■ **THE PROBLEM**
Below are some entries. Copy each line that holds the string "computer".

[Collected data entries]
::::::::::

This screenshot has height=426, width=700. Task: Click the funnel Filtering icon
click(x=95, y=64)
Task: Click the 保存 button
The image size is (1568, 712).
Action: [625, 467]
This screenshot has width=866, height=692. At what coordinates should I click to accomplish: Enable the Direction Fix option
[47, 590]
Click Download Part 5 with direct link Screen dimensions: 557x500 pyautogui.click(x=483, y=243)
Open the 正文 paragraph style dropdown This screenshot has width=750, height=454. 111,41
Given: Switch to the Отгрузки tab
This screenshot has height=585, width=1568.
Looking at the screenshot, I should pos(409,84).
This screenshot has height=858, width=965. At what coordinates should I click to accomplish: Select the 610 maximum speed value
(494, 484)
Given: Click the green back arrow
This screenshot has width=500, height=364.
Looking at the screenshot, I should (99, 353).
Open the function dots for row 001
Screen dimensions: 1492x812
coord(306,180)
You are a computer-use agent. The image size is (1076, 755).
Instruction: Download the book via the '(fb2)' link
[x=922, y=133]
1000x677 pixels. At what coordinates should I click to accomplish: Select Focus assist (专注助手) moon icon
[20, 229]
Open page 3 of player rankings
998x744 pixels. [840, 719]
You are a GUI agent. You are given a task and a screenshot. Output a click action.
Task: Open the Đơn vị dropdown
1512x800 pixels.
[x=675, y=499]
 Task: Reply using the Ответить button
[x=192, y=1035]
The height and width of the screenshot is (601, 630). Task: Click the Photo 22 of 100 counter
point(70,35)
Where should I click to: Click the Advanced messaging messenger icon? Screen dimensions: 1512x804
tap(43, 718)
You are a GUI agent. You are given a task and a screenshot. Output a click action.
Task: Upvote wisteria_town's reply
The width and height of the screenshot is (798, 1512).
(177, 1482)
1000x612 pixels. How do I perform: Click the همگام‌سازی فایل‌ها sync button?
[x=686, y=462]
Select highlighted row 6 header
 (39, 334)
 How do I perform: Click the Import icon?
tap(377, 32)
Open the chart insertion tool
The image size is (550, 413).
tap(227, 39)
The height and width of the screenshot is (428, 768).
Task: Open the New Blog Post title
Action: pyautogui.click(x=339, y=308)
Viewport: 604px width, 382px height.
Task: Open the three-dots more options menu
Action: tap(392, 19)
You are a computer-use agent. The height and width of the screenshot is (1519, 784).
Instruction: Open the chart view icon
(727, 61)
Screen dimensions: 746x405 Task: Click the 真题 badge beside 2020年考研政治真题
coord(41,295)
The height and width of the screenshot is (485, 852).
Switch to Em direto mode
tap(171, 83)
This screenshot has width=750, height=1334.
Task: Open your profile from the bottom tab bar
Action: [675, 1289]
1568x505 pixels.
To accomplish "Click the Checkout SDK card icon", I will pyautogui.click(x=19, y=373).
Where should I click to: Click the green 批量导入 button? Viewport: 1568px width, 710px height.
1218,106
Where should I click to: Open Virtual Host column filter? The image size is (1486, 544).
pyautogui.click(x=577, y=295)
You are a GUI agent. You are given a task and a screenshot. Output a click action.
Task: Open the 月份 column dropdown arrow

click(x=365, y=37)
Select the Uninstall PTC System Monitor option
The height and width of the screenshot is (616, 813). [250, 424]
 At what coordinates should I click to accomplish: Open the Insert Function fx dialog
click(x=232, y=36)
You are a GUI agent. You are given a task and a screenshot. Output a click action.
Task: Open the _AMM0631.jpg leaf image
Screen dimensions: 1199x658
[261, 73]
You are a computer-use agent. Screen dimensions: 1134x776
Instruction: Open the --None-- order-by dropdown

::::::::::

■ **EXERCISE OUTPUT**
You are a computer-use agent. The image size is (1076, 755).
You are a computer-use agent. The height and width of the screenshot is (1519, 784).
You are a computer-use agent. Screen dimensions: 1134x776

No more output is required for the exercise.